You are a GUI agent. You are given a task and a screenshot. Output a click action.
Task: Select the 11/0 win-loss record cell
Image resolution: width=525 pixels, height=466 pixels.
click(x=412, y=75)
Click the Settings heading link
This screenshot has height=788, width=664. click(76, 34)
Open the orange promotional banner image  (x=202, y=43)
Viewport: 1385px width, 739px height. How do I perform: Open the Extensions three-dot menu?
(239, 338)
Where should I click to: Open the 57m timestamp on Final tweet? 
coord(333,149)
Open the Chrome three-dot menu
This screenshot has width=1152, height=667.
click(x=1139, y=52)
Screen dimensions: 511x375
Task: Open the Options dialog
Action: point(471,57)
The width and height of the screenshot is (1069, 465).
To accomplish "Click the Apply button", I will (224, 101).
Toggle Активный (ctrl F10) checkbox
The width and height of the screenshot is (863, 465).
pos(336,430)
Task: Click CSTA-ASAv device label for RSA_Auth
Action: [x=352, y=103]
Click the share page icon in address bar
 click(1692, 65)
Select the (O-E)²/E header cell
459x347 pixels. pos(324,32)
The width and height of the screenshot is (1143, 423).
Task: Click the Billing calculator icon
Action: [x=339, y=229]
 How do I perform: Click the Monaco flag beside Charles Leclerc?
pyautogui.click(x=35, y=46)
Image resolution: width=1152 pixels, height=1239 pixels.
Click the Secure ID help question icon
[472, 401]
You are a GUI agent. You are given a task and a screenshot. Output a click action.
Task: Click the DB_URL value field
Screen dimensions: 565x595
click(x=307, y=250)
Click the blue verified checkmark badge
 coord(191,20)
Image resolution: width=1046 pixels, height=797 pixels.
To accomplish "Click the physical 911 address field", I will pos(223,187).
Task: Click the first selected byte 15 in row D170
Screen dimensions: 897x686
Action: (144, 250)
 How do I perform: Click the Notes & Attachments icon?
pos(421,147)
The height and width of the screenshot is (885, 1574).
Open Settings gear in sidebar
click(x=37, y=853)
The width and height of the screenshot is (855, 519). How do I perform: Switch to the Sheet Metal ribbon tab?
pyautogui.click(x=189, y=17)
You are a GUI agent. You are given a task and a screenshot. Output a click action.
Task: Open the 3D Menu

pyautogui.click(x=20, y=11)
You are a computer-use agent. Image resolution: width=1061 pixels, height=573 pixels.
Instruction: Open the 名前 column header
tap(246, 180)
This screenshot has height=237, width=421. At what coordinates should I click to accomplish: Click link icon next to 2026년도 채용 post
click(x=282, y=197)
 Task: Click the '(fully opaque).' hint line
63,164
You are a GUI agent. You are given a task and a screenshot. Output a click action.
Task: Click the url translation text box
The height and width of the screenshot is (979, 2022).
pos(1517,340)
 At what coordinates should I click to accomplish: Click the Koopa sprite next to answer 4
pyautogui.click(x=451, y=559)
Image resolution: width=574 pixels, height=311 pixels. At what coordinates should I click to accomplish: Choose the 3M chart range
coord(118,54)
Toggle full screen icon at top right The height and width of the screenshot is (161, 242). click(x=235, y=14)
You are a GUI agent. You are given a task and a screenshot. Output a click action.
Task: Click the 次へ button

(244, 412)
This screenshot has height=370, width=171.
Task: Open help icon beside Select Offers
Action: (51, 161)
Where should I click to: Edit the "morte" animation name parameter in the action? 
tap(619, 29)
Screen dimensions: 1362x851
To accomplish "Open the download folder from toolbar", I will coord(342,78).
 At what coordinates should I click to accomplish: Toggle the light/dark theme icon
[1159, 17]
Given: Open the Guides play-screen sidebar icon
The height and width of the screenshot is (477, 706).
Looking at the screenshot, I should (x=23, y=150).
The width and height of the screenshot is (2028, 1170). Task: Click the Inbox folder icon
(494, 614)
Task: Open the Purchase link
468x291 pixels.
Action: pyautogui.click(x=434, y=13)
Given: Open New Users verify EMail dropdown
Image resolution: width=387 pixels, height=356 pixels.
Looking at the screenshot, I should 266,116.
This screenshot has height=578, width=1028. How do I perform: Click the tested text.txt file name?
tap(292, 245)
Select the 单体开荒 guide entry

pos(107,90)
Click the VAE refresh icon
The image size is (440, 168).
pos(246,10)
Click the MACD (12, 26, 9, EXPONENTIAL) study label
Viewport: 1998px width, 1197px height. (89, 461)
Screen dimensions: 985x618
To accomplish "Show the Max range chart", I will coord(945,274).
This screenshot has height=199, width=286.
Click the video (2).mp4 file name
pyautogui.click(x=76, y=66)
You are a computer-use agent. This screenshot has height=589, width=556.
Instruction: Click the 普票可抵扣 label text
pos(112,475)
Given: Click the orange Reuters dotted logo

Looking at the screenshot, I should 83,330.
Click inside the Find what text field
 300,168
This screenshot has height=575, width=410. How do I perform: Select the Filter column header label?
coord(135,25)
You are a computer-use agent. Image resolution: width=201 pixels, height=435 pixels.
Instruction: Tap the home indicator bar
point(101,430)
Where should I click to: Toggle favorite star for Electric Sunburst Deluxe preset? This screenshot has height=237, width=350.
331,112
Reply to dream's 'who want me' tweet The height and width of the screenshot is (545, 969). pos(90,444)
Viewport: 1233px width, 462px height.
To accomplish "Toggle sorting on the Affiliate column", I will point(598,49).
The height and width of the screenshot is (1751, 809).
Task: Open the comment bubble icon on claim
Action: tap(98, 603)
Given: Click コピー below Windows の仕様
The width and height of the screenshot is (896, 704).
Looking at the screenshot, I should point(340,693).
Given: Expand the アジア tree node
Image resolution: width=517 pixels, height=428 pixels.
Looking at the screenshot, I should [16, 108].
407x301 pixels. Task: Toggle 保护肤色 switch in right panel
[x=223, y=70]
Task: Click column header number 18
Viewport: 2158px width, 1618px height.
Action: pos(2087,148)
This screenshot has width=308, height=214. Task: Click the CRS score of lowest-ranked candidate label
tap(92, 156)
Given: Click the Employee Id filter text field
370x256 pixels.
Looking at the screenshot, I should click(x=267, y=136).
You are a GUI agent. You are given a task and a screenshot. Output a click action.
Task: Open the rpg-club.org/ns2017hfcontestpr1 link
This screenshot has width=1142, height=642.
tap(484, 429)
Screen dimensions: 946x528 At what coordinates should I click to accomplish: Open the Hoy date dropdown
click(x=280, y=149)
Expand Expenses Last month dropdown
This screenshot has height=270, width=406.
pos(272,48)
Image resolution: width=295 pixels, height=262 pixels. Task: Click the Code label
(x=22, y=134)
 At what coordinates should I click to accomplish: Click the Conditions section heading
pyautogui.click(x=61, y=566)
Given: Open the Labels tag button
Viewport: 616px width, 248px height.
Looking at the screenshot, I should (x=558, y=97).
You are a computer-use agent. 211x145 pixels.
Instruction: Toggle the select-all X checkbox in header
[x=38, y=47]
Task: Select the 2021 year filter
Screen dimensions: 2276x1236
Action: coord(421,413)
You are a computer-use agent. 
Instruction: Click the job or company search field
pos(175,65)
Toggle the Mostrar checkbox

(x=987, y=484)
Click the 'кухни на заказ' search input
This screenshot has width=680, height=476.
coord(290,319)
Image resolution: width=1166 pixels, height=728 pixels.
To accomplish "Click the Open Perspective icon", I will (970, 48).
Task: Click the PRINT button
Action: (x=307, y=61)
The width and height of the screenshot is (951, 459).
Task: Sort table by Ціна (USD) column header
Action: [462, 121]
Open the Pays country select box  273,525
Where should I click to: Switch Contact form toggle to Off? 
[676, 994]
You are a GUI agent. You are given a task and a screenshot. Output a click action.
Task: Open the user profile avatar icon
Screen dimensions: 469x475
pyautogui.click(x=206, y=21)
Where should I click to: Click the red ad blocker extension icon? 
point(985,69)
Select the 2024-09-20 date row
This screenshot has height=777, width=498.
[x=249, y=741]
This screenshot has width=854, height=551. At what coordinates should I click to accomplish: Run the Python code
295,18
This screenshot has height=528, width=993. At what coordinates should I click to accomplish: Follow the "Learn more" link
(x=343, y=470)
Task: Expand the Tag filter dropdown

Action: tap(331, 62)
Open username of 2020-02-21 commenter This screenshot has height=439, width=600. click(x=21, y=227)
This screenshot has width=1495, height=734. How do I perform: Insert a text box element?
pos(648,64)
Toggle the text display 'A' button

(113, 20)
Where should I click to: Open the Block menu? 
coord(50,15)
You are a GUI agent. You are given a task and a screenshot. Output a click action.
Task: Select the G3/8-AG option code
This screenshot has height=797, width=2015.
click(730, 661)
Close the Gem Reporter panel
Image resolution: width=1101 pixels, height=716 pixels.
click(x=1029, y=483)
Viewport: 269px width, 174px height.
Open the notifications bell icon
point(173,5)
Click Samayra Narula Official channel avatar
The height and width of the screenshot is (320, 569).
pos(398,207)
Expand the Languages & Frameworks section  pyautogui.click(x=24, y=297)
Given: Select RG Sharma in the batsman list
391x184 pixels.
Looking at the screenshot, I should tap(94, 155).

» Set problem
In the items from the start through the line with "Open the orange", replace "Settings" with "Preferences" and give those lines again.

» The reply
You are a GUI agent. You are given a task and a screenshot. Output a click action.
Task: Select the 11/0 win-loss record cell
Image resolution: width=525 pixels, height=466 pixels.
click(x=412, y=75)
Click the Preferences heading link
This screenshot has height=788, width=664. click(76, 34)
Open the orange promotional banner image  (x=202, y=43)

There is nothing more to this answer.